She lived on a lower floor of the Hooker-Dunham Building (and had her studio there for a time) and would wander into performances in the theater a floor above her as if it were her living room - indeed, often wearing bedroom slippers and, as always, carrying Babette.
The management there made all kinds of exceptions for Stacy, an incredibly talented woman of quixotic temperament who gave tenfold more than she received.
When Eric Morse first moved to Guilford, among the first of the wave of young people escaping from the cities and suburbs to become homesteaders, live the “good life,” and pursue ideals, Stacy Morse was living out on a commune in Ohio.
He visited her and found her making deerskin boots and carving utensils. She'd been receiving accolades since childhood for her art, and Morse saw that “at Packers Corners, there was a community that would be receptive to an artistic person like Stacy.” In 1972, at his urging, she joined him in Guilford.

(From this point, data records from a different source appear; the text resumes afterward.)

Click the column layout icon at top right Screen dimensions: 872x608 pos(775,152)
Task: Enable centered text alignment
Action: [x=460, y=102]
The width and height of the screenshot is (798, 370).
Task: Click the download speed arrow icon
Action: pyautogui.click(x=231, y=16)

And they were receptive. Though she never lived there, Stacy Morse became one of the close-knit creative family at “P.C.,” helping on theater productions, a task that became a lifelong love.
Costumes, scenery, and stage props became her metier (she acted as well). With sculptor Mark Fenwick, director John Carroll, and a host of helpers, she lent her talents to make these productions delightfully inventive.
This aspect of the pooled talents of several communes in Guilford became known as the “Monteverdi Players.”
The Stuff of Dreams, one of the first films by two longtime Windham County filmmakers, Alan Dater and John Scagliotti, documents the players' production of Shakespeare's The Tempest and features Stacy Morse creating the papier-mâché dog heads that have been kept all these years and are at the Whetstone exhibit. The video will run on a loop while the studio is open.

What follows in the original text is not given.